There are no physical lions or tigers here, although their ghosts are evoked as le Guillerm lashes his whip and seeks to tame objects from the material world, ordinary-seeming items possessed of a strange willful lifeforce. Laundry tubs, old books and planks of wood are all transformed into unexpected forms, creating dynamic and occasionally menacing sculptures.
Le Guillerm's preternaturally lithe body vibrates with a strange physicality, alternatively tense and sinuous. His feet are bizarrely expressive, encased in large segmented metal shoes, dramatic and loud, demanding attention. His hands, too, move constantly, twisting and writhing behind his back, shouting silently of inner turmoil.

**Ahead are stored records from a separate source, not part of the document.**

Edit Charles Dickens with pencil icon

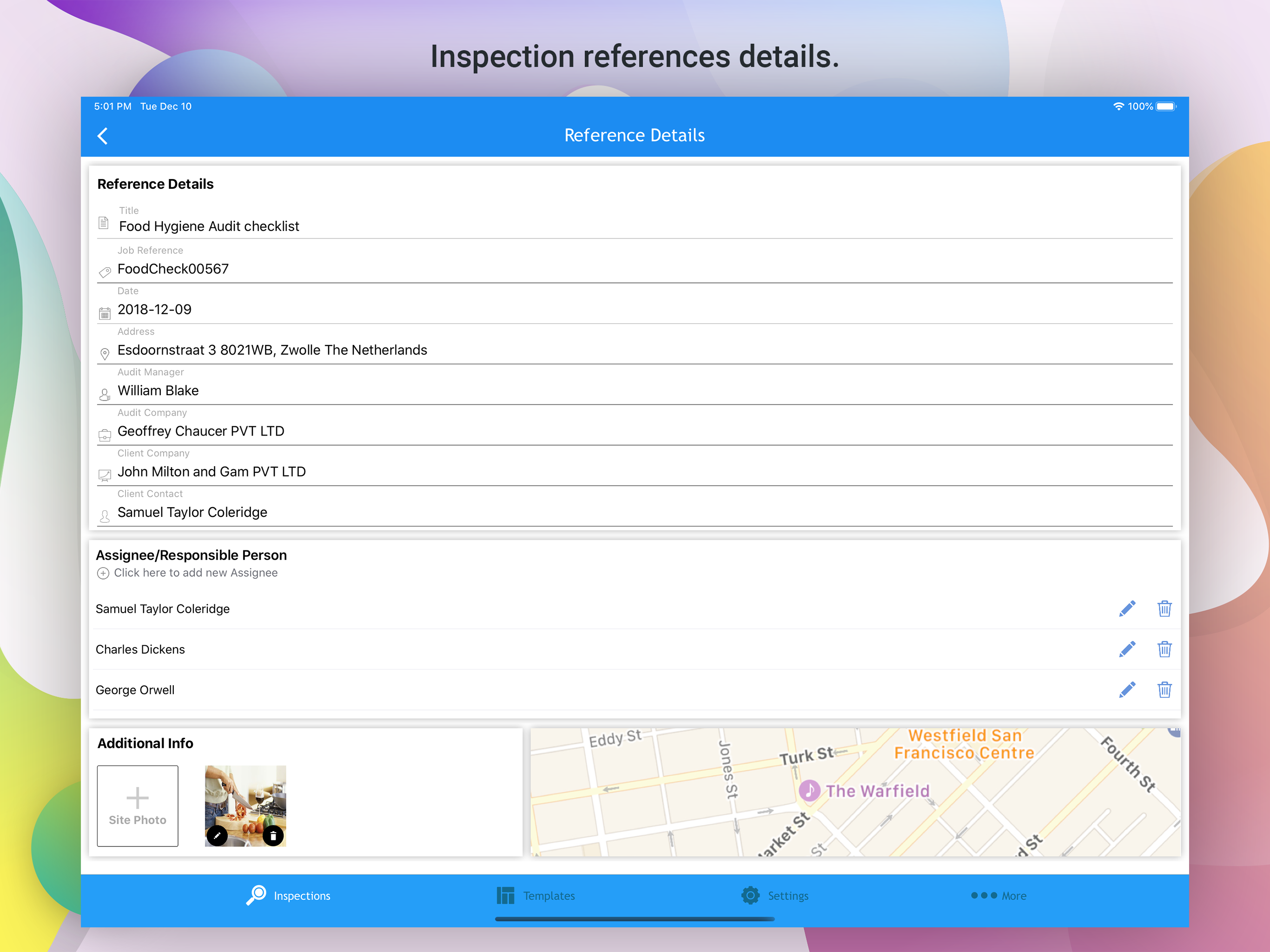[1127, 649]
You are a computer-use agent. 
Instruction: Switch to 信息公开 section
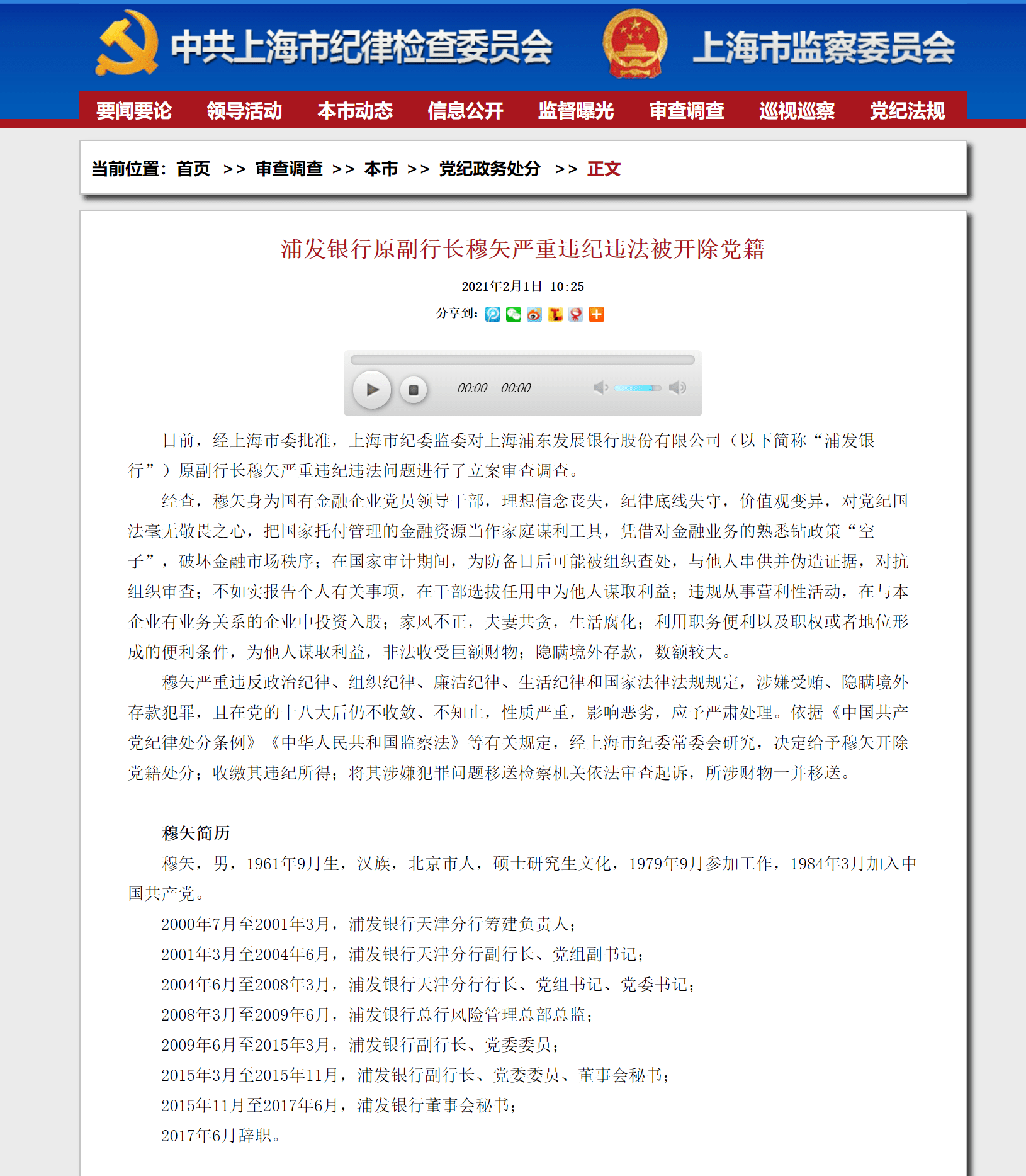tap(465, 110)
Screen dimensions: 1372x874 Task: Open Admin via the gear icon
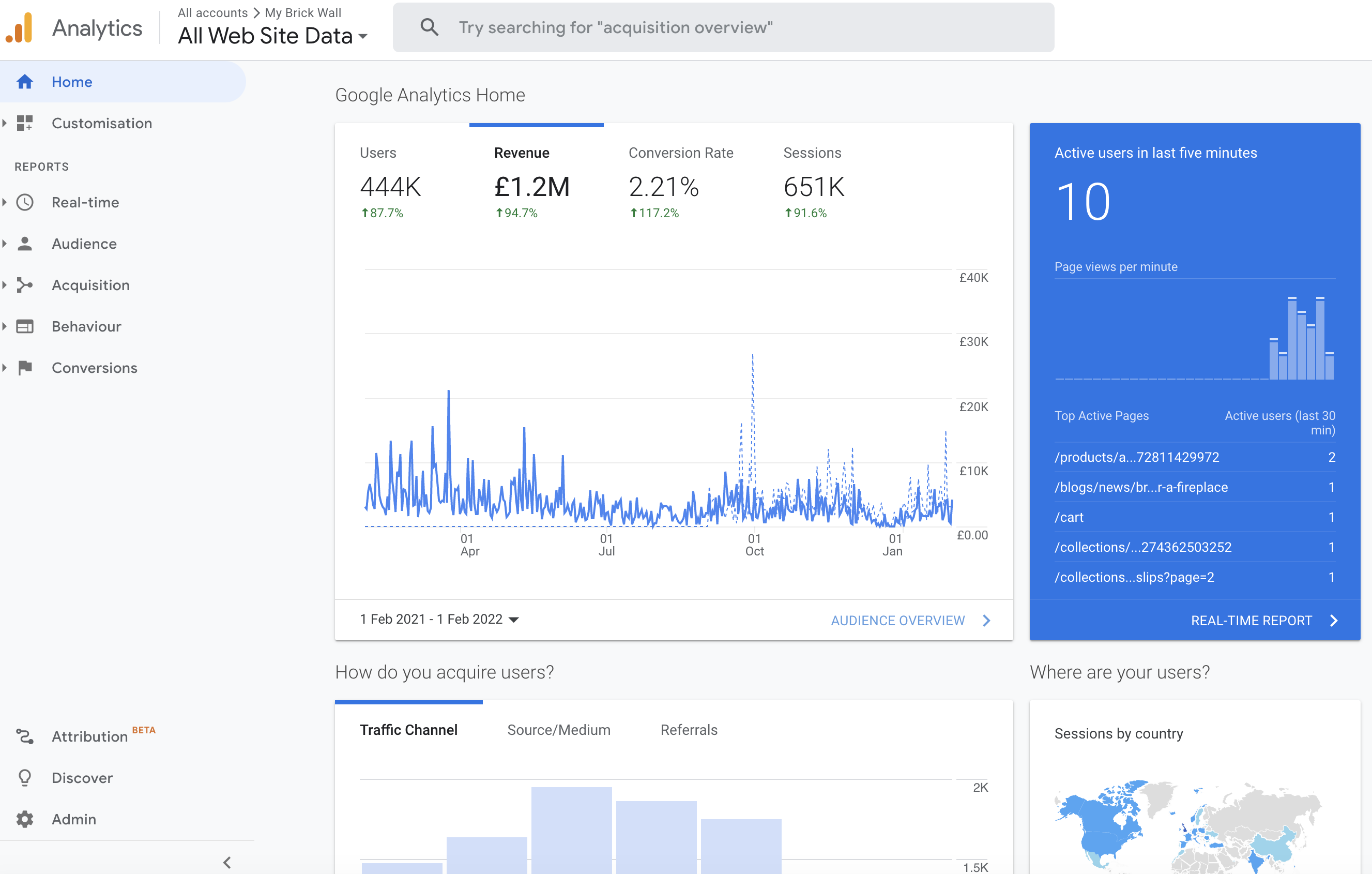click(x=25, y=819)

The show is held in a traditional circus tent, the audience sitting on hard plank seats arranged around a circular central stage. At the start there is a wide mesh net between the audience and the stage, this is removed part way through the show. Just before le Guillerm starts to play with a heavy cleaver, hissing and snarling at the audience, admiring himself in the shiny blade, tossing it casually over his head. You can't help wondering how deep the persona goes…
Overall, le Guillerm is fascinating to watch in Cirque Ici – Secret. Like all good 'one man' shows this one is supported by a slick and well rehearsed support crew. They well deserve their turn in front of the applause at the close of show, having managed the sound, gothic light structures and the wrangling of barely-tamed objects on and off the stage perfectly. The contrast between their skillful calm and le Guillerm's frenzy was lovely to watch.
Secret is dramatic and interesting, clever and very artful. Le Guillerm's melancholic clown is at times just a tinge too close to the muttering madman that we hope will never sit beside us on the bus, yet he manages to draw you utterly into his world.